Weiterlesen: Sichtschutz · Jalousien · Innen-Sonnenschutz · Sonnenschutz
Anforderungen klären
Tagsüber von außen undurchsichtig, abends von innen privat? Erdgeschoss zur Straße braucht andere Mittel als ein Bad im Obergeschoss.
Lösungswege
Ornament-/Milchglas und Sichtschutzfolien bleiben pflegeleicht. Innenjalousien und Plissees sind flexibel. Außenliegende Systeme kombinieren Sicht- und Hitzeschutz.
- Bad/WC: Milchglas oder feste Folie
- Wohnen zur Straße: tags Folie/Plissee, abends Vorhang/Jalousie
- West/Süd: äußeren Sonnenschutz mitdenken
Fehler vermeiden
Spiegelfolien enttäuschen abends bei Innenlicht. Zu dunkle Folien rauben Tageslicht. Kleben auf Verbundglas/Heizscheiben nur nach Freigabe.
Recht und Nachbarn
Sichtschutz darf in der Regel keine unzulässige bauliche Veränderung sein. Bei Mietobjekten Vermieter informieren, bevor Folien oder Bohrmontagen kommen.
Tageslichtbilanz
Zu starke Abdunkelung erhöht Kunstlichtbedarf. Besser selektiv (Sitzecke, Bad) als alle Scheiben undurchsichtig machen.
Praxis: Schicht für Schicht
Tagsüber reichen oft Milchglas oder selektive Folien. Abends bei Innenlicht brauchen Sie textile oder jalousieartige Systeme. Planen Sie beides statt einer „Wunderfolie“.
Im Erdgeschoss zur Straße ist die Kombination aus äußerem Sichtschutz (Bepflanzung, Laden) und innenliegendem Schutz oft angenehmer als permanente Verdunkelungsfolie.

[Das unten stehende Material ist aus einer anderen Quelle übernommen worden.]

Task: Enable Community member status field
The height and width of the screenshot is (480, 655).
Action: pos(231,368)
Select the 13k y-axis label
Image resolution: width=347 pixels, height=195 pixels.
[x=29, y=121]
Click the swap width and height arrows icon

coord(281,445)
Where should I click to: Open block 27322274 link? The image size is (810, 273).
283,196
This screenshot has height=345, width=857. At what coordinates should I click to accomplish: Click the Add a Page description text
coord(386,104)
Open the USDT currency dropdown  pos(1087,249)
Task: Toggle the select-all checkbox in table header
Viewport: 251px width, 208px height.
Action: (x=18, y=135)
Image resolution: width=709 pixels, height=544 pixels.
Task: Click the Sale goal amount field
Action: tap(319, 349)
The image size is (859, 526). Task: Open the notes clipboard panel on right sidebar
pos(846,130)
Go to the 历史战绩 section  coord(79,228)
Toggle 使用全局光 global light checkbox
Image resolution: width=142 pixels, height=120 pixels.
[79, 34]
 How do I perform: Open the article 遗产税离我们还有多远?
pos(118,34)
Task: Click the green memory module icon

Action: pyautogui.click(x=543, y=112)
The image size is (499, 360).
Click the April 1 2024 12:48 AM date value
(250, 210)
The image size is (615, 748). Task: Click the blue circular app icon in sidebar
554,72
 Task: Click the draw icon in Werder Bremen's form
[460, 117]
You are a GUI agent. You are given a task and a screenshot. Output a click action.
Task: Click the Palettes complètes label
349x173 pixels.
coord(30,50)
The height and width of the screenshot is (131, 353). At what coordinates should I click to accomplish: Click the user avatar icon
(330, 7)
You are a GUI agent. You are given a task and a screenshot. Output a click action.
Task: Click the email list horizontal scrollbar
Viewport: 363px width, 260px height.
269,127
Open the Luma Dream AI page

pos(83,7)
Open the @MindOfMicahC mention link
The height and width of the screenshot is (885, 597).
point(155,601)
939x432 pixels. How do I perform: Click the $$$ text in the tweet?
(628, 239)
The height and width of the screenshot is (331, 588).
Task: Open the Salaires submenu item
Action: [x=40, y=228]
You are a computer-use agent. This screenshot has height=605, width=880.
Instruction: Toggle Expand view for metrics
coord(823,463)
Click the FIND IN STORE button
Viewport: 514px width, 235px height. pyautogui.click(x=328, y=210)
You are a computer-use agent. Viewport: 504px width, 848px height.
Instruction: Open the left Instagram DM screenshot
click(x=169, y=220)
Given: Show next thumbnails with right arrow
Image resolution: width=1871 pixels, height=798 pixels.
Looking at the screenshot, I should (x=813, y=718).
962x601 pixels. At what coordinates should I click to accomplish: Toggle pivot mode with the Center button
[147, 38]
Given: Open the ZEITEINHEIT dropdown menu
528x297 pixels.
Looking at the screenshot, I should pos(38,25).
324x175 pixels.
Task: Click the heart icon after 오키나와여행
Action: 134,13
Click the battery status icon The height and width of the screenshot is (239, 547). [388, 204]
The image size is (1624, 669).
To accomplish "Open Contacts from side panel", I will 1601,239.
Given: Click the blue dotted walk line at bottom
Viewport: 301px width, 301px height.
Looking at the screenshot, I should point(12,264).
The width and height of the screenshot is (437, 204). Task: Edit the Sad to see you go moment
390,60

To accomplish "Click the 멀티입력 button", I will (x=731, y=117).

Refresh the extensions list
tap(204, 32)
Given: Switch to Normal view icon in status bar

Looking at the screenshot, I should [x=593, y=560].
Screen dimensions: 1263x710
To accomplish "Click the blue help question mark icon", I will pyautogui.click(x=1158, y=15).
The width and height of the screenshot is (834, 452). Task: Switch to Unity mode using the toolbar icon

Bei Mietwohnungen vor Bohrmontagen und irreversiblen Folien den Vermieter einbinden.
- Tag- und Nachtanforderung trennen
- Mietrecht beachten
- Tageslicht erhalten
- Hitze separat lösen
Häufige Fragen
Reicht Milchglas allein?
Tagsüber oft ja; nachts bei Innenbeleuchtung Silhouetten möglich.
Folie oder neues Glas?
Folie ist günstig und reversibel; neues Glas sauberer bei Sanierung.
Einbruchschutz?
Sichtschutz ersetzt keine einbruchhemmende Verglasung/Beschläge.